What I thought had been a strap getting caught on the barrier was, in fact, caught on a decorative chain on Yoo Jin-woo's coat. His very expensive coat. A coat belonging to Korea's golden boy who stood there, dumbfounded, clutching the chain and dark blue fabric in his hand as I sprinted away like a criminal. Wait, holding...?
I threw myself across the room to my kit bag, dropping to my knees to rifle through the contents. Gloves? Yep, still there after all—left untouched after my self-imposed training punishment. But conspicuously absent? My old Team GB training jacket. Dark blue. Rumpled. Kept in my kit as a bitter reminder of everything I’d lost.

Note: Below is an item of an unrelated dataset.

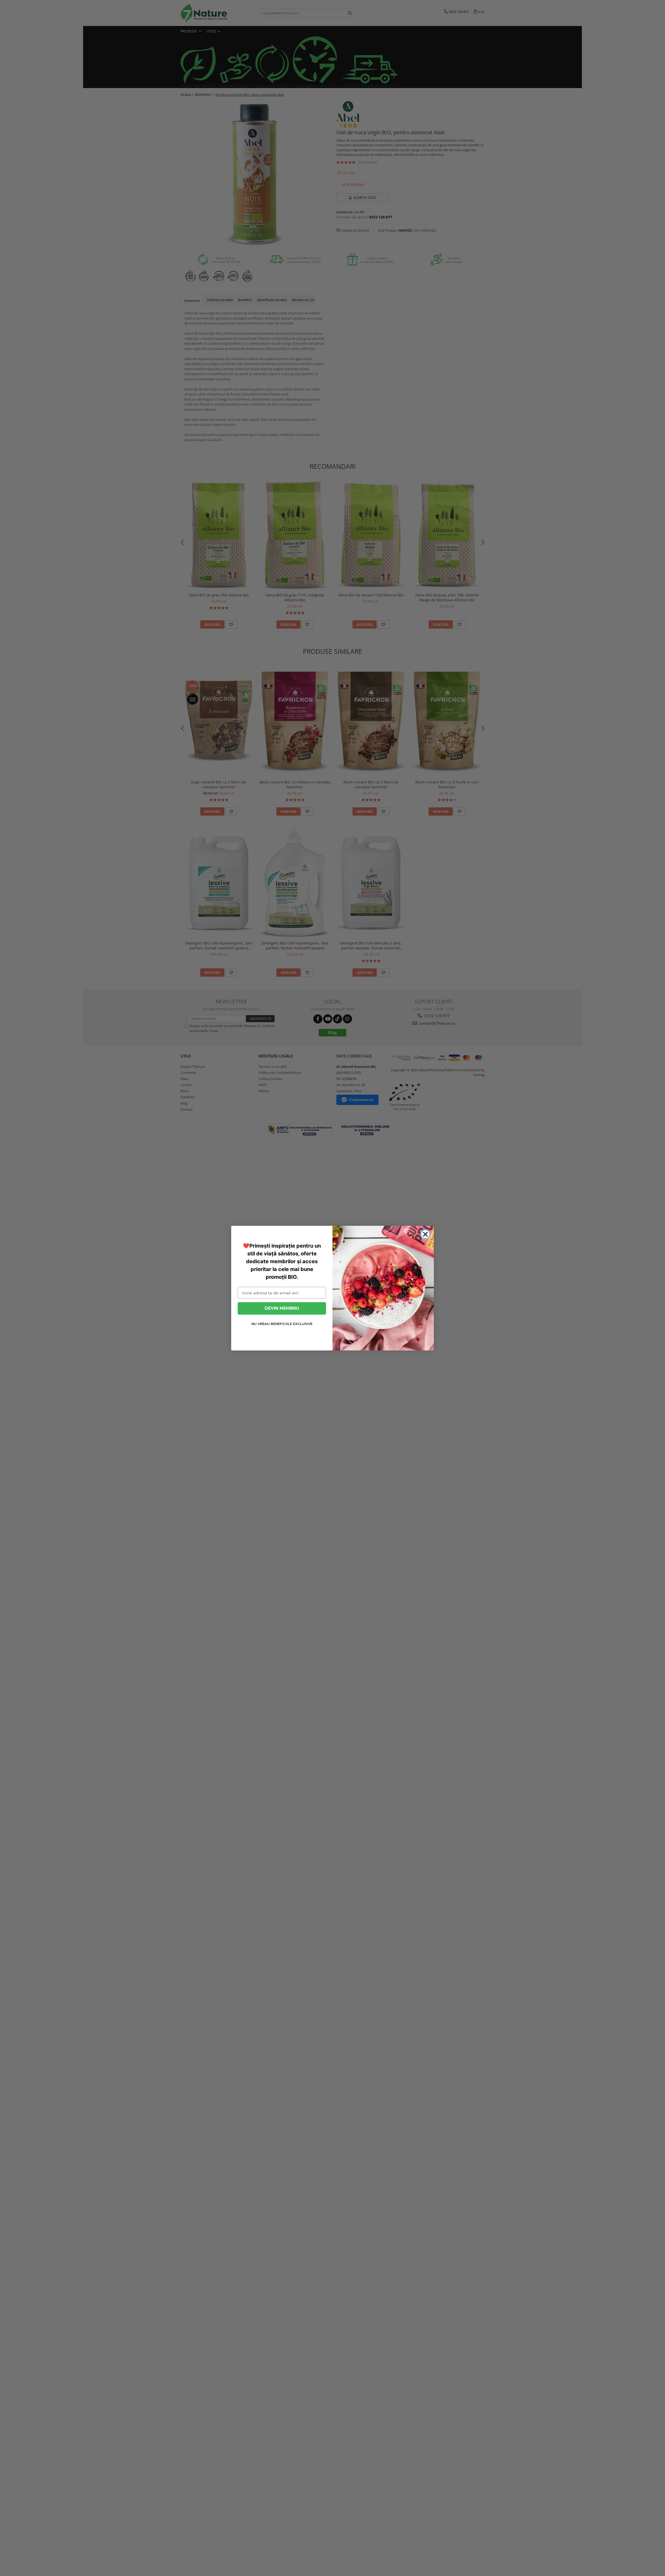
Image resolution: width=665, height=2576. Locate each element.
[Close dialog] (425, 1234)
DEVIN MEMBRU (282, 1308)
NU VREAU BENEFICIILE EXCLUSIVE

This couldn’t be real. My grubby old jacket, in the hands of a national treasure. I could already imagine his assistants disinfecting him behind closed doors. Burning the thing. Tossing it down a trash chute.
Well, it's gone for good now, I thought. I lay back on the floorboards, hands massaging my temples as I stared at the ceiling. It was overdue, anyway. I don't need a jacket to remind me of what I'm fighting to prove. I only think about it every damn second of the day.
At least you couldn’t see my face in the video! I grasped my necklace and sent up a silent prayer of gratitude for the hood I’d been wearing during my accidental foray into celebrity assault. Savta had pressed the silver star into my hands at Heathrow, her hands warm and safe. "Your shield," she'd said. "And to remember—you are never just one thing." Thanks for the assist, Savta.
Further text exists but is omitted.